YOUR GOAL: Please say how many lines in the records below contain the word "panel", giving only the number.

Segment Start: DATA FOR THIS TASK

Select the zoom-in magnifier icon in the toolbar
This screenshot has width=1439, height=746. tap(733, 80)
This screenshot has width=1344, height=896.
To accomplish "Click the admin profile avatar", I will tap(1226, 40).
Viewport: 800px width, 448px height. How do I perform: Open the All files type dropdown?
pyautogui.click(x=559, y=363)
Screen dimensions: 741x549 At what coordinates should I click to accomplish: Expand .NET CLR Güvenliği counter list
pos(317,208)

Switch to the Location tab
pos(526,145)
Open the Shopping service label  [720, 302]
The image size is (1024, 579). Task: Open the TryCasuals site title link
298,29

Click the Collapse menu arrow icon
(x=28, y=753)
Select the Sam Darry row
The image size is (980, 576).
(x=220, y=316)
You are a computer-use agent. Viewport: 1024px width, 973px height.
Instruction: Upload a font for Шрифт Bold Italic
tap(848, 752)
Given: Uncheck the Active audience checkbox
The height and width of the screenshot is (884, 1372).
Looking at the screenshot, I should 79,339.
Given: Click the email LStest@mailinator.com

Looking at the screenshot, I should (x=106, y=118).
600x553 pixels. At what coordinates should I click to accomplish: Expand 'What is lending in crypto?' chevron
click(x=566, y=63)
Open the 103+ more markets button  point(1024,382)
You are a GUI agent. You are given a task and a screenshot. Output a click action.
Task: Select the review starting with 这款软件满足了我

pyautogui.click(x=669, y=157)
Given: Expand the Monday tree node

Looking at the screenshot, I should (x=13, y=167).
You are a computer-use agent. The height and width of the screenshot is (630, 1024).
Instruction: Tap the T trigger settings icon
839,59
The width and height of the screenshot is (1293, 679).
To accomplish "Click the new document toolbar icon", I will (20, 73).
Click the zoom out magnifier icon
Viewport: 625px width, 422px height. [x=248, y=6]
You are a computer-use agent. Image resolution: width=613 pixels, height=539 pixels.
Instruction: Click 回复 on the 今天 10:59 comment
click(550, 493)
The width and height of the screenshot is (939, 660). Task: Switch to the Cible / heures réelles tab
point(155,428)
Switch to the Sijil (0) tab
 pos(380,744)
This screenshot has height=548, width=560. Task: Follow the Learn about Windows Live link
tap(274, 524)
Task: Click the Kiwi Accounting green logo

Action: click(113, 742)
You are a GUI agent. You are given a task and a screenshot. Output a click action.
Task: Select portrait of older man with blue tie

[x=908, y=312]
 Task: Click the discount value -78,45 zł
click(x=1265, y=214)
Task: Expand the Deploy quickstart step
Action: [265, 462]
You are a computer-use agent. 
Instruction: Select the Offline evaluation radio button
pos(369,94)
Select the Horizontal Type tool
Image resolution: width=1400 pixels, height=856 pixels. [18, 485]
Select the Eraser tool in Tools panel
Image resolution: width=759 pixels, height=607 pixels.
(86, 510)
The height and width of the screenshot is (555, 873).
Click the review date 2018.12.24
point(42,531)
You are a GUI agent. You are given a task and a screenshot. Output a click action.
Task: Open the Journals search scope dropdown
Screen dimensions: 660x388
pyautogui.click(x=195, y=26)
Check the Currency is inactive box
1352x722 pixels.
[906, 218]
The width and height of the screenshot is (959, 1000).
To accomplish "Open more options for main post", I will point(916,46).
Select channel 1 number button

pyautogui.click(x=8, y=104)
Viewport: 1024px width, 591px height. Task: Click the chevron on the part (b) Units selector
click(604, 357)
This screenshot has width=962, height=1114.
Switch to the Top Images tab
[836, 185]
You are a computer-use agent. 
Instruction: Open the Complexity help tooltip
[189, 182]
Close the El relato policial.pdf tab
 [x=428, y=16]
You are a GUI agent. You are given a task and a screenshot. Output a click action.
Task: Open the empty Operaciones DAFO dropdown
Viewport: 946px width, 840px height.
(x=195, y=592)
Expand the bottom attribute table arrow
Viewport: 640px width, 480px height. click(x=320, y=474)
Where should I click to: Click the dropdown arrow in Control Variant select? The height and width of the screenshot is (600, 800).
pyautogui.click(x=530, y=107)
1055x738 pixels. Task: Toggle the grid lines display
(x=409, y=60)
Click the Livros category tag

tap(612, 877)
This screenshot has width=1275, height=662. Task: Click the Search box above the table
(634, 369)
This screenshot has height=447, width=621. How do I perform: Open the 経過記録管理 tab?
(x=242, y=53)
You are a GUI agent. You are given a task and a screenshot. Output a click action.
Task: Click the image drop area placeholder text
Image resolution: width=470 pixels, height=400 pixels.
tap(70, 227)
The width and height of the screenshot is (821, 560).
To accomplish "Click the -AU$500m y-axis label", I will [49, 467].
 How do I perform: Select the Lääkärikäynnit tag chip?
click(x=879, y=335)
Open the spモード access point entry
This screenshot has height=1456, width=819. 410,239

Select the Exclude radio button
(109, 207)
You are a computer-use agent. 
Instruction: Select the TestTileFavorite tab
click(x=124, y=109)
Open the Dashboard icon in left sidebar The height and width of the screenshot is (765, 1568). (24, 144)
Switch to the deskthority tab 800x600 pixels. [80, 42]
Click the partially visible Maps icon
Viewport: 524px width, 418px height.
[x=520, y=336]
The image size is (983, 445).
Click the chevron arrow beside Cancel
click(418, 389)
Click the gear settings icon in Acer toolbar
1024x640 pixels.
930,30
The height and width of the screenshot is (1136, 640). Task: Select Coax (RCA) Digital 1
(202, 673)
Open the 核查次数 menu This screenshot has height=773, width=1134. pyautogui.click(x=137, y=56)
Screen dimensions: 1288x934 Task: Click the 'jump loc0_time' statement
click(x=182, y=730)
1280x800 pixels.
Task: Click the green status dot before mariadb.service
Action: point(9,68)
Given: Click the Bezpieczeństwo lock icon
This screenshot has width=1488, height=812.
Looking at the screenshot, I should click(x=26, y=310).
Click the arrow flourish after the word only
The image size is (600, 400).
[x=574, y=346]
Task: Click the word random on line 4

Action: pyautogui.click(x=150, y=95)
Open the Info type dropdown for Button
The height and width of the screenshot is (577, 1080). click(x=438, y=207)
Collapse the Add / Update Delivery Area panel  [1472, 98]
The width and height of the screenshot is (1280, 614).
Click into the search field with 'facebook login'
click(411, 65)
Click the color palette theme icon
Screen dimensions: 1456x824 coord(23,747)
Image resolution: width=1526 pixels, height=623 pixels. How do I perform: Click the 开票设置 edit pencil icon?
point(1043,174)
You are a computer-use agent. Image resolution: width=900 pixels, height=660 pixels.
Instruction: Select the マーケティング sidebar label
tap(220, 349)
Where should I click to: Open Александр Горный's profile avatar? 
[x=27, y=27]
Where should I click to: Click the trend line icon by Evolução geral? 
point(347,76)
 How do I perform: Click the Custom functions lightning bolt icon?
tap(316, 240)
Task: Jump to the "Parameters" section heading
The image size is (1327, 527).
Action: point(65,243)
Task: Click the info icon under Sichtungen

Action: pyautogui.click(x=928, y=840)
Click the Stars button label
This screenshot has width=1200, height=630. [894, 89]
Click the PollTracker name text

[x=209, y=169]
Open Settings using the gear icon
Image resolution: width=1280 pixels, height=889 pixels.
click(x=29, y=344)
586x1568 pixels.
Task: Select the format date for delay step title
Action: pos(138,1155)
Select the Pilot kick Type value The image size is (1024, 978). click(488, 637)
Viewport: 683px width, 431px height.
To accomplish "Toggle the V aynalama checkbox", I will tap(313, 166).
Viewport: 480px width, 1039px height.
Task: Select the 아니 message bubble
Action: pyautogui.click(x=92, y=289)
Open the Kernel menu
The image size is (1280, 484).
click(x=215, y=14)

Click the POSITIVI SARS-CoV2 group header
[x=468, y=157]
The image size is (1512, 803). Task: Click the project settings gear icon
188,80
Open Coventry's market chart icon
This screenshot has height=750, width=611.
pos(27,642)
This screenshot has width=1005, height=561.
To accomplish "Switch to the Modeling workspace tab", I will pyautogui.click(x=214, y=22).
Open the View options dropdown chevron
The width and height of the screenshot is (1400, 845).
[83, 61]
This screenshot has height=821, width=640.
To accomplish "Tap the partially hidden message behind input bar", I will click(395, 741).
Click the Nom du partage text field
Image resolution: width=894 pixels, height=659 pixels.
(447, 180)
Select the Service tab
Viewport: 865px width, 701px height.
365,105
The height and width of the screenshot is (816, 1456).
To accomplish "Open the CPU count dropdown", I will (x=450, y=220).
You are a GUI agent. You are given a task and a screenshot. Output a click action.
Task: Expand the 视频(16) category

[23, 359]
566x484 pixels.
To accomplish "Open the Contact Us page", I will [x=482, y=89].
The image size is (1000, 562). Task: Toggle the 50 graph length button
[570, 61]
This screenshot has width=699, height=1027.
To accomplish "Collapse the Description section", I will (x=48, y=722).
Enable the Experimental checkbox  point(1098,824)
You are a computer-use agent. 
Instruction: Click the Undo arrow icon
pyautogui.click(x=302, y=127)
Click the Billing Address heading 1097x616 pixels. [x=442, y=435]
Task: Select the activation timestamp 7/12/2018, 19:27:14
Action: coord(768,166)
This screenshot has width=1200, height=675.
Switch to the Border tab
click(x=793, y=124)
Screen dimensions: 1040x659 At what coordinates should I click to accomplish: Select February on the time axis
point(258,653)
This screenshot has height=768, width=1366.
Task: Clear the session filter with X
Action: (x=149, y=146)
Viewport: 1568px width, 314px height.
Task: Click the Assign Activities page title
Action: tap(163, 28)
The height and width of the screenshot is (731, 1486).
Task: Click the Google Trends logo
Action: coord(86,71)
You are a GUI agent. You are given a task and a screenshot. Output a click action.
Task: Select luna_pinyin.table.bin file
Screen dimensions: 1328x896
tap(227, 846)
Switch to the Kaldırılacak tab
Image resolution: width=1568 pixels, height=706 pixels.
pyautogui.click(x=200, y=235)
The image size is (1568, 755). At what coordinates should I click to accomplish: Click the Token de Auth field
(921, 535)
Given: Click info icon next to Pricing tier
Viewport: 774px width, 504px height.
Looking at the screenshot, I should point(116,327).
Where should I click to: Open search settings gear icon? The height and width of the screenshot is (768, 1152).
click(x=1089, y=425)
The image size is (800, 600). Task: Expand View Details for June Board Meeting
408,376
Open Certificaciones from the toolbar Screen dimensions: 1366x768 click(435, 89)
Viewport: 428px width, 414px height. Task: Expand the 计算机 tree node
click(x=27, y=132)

Segment End: DATA FOR THIS TASK

RESPONSE AREA: 2